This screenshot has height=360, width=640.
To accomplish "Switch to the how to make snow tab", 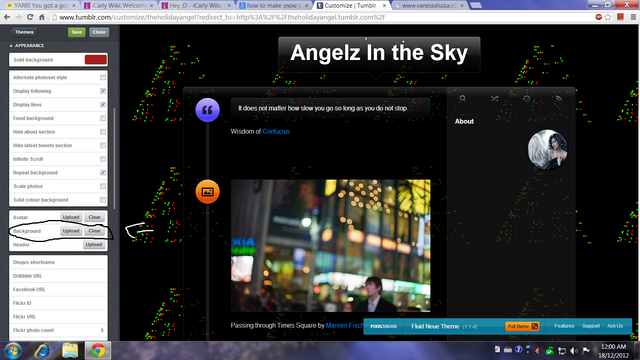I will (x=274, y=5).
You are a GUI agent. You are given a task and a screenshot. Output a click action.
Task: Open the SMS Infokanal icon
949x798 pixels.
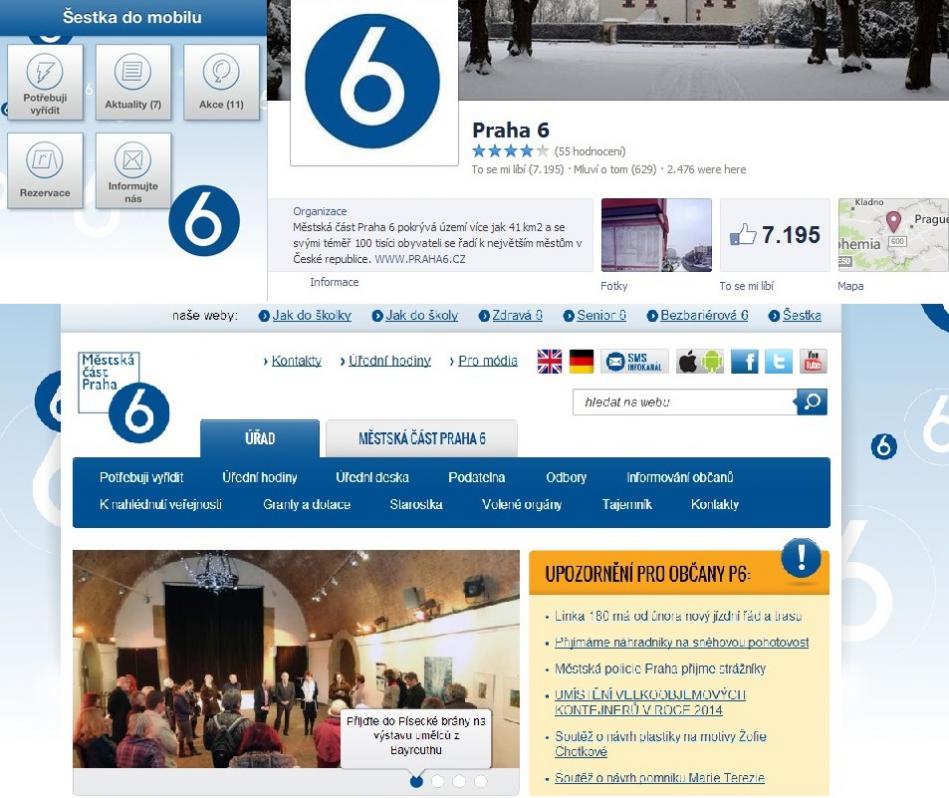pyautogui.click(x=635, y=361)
▬▬▬▬▬▬▬▬▬▬
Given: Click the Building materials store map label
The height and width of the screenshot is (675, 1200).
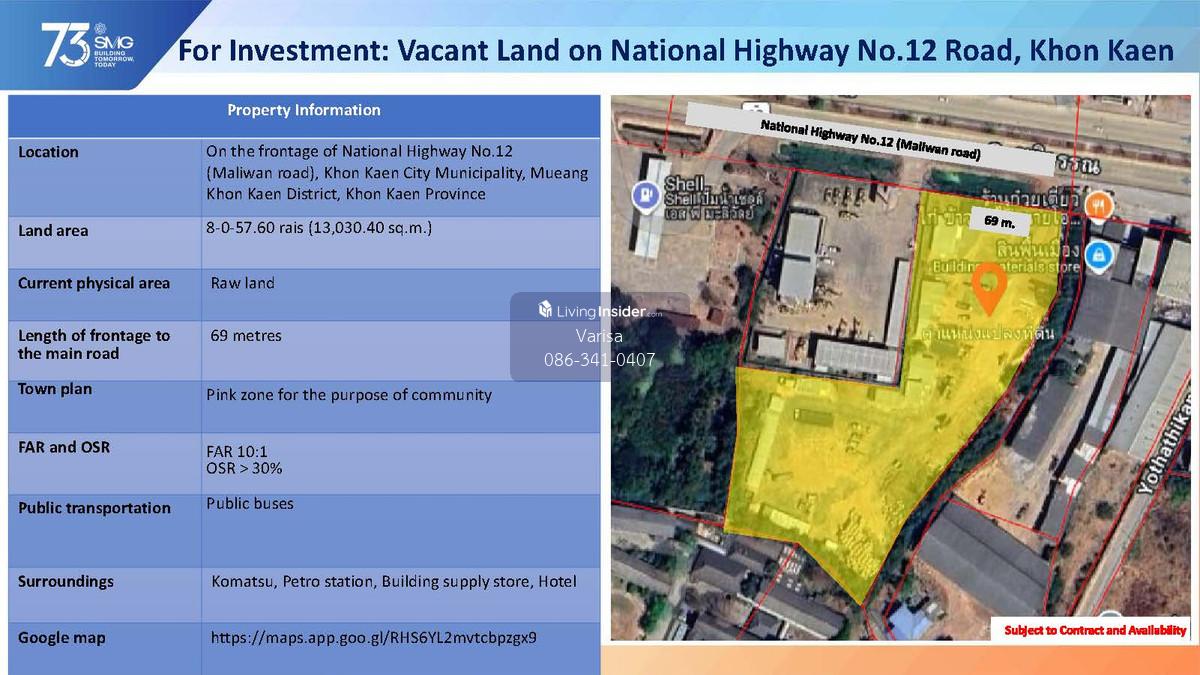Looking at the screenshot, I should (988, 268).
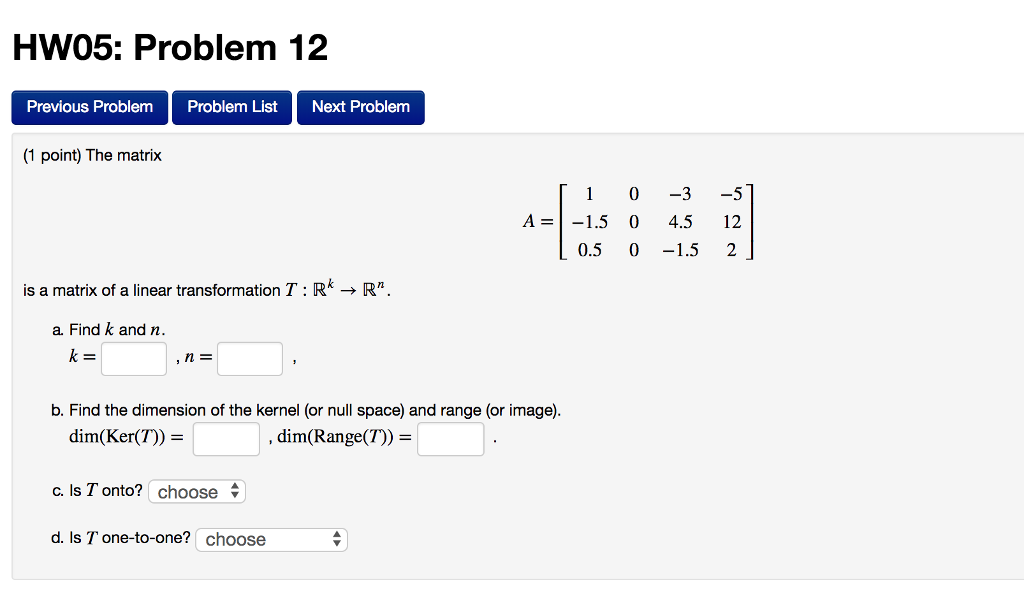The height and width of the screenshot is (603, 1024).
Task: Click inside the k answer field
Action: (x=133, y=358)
▬▬▬▬▬▬▬▬▬▬
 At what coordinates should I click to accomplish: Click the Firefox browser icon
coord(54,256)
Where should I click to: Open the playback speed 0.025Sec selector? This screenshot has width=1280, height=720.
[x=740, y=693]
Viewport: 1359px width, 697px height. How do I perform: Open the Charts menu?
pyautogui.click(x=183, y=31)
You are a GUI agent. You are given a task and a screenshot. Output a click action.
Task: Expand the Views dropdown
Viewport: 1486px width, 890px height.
▬▬▬▬▬▬▬▬▬▬
### What is being asked:
All lines above from the one with "Task: Expand the Views dropdown" to the one with "Viewport: 1486px width, 890px height.", inclusive, should be copied exactly, and no other lines.

### Response to the task:
Task: Expand the Views dropdown
Viewport: 1486px width, 890px height.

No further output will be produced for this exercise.